By Sarah Witmer
It’s canning season! Barb Beachy, of Singers Glen, shares a good experience she had this year in preserving corn for the freezer: “Sweet corn! If you need to buy sweet corn and put it up, I highly recommend Garden Fresh Produce in Mount Crawford! I had called ahead to order a number of dozens and then he [Leonard Wenger] told me he purchased a silker/washer that I’m welcome to use. So he had me clean the corn there and then put it through this machine that brushes off the silks and washes it. It is so quick! My sister and I and our two boys did 40 dozen ears…cleaned and washed them in less than an hour and a half. How wonderful to drive home and just need to cook them and cut it off…”
Tomato Soup to Can
Amusingly, this recipe in my mom’s collection had a family friend’s name as the source on the card. When I called her about it, she said she got the recipe from my grandma Loretta Horst. I’ve tweaked this heaviy, so maybe it’s mine! So it goes with recipes – a nostaligic evolution.
3 gal. red tomatoes
6 lg. onions
14 stems celery
1 t. celery seed
1 c. sugar (or less!)
¼ c. salt
½ t. red pepper (opt.*)
1 c. thickening**
½ lb. butter
Original directions instruct to cook and sieve tomatoes. My advice is to be sure to blanch tomatoes to remove skins, unless a high quality blender is available, such as a Ninja. Even with an immersion blender, I have had little bits of hard tomato peel in the batch – not a pleasant texture. Blend all vegetables and celery seed together in either the juice from blanching or reserve from defrosted tomatoes***. Use two more cups of said juice to dissolve sugar, seasoning, and thickening agent. Add spice paste to tomato mixture. Bring to a boil and add butter. Pour in prepared jars and prepare lids. I like to label and date my lids before heating. A splash of vinegar in the canner water will stop hard water build up on jars. Process 25 minutes in boiling water bath. Yield – about 10 qt.

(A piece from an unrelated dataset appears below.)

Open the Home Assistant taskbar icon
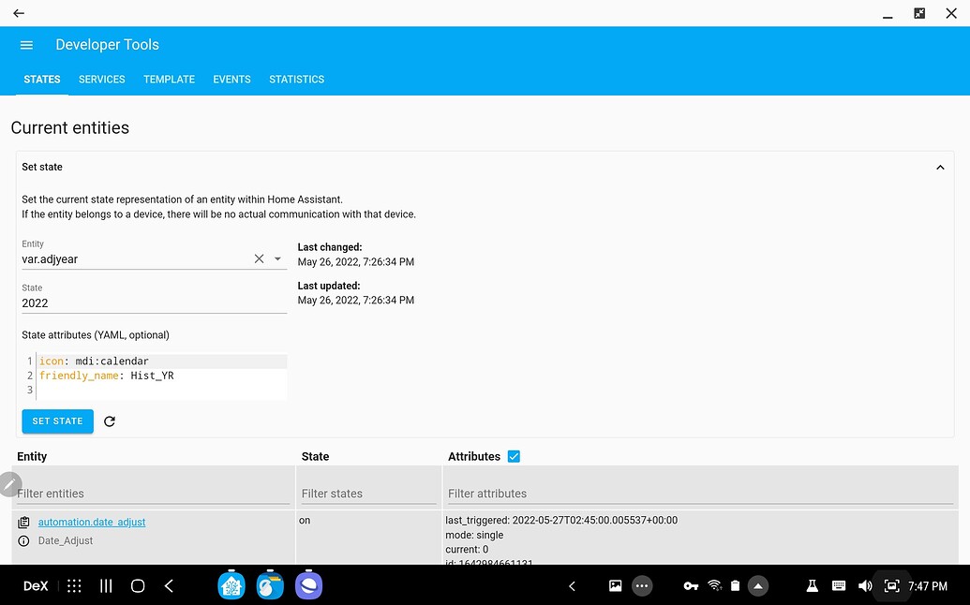970x605 pixels. click(231, 585)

*Tip – kids usually mind the red pepper and will complain even at the mere ½ t. – recipe won’t taste the same without it, so I usually offer milk in their bowls so I can have my pepper in the batch.)

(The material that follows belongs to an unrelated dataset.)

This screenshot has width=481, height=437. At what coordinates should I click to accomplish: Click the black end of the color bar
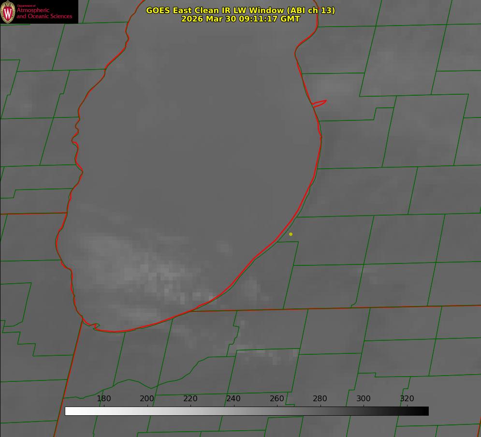[x=424, y=411]
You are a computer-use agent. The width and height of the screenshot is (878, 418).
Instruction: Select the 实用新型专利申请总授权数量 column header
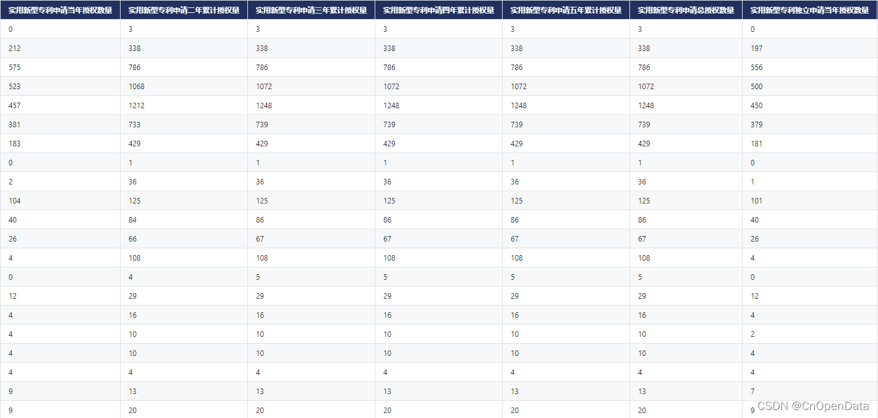click(x=686, y=10)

**Cornstarch, clear gel, thermflo, or flour – flour and cornstarch are likely the healthiest choices. Thermflo is the prettiest – it turns clear when done.
***The best part about this recipe is that tomatoes can be bagged in gallon freezer portions or large plastic tubs (think pretzel jars and ice cream buckets) and tucked away in a chest freezer during the harvesting blitz of summertime and retrieved in the slower pace of fall or winter for a cozy job when heating the kitchen to cook and can is a more welcome ordeal, and soup is more seasonal.
Refrigerator Pickle
From my husband’s Aunt Judy Witmer
1 gal. cucumbers
3 med. onions
3 ½ c. vinegar
3 ½ c. sugar
¼ c. salt
1 t. mustard
1 t. celery seed
1 t. turmeric
Thinly slice cucumbers and onions; mix remaining ingredients as a brine and pour over vegetables. Let set in refrigerator five days or more and enjoy!
Shoofly Whoopie Pies
Crumbs
3 c. flour
2 c. brown sugar
¼ c. lard*
Mix together and reserve 3 cups for the “goo”. Sprinkle remaining crumbs liberally on top of the cookie before baking.
Goo
3 c. crumbs
2 eggs, beaten
2 c. hot water
2 t. baking soda, dissolved in hot water
2 c. king syrup
2 t. vanilla
Mix together in saucepan, heat over medium heat, stirring constantly with a whisk until it becomes thick and gooey. (Bubbling for approx. 20 min.) Cool before spreading on cookies.
Cookie
1 c. softened butter
1 c. shortening
½ c. king syrup
4 c. brown sugar
Cream and add:
4 eggs
2 t. vanilla
Cream and add:
9 ½ c. flour
4 ½ t. baking soda
3 t. salt
3 ¼ c. buttermilk
Bake at 350°F for 10 minutes. After cookies are cool, spread 1 T. of goo on one cookie and 3 T. of frosting on the other half. Put together.
Frosting
6 c. powdered sugar
3 c. butter*
1 T. vanilla
6 T. flour
2/3 c. milk
*Original recipe called for Crisco, which is really not good for health. (This entire recipe isn’t exactly a healthy choice. ☻) Could use lard, butter, or half and half of each. Cold shortening works best for making crumbs.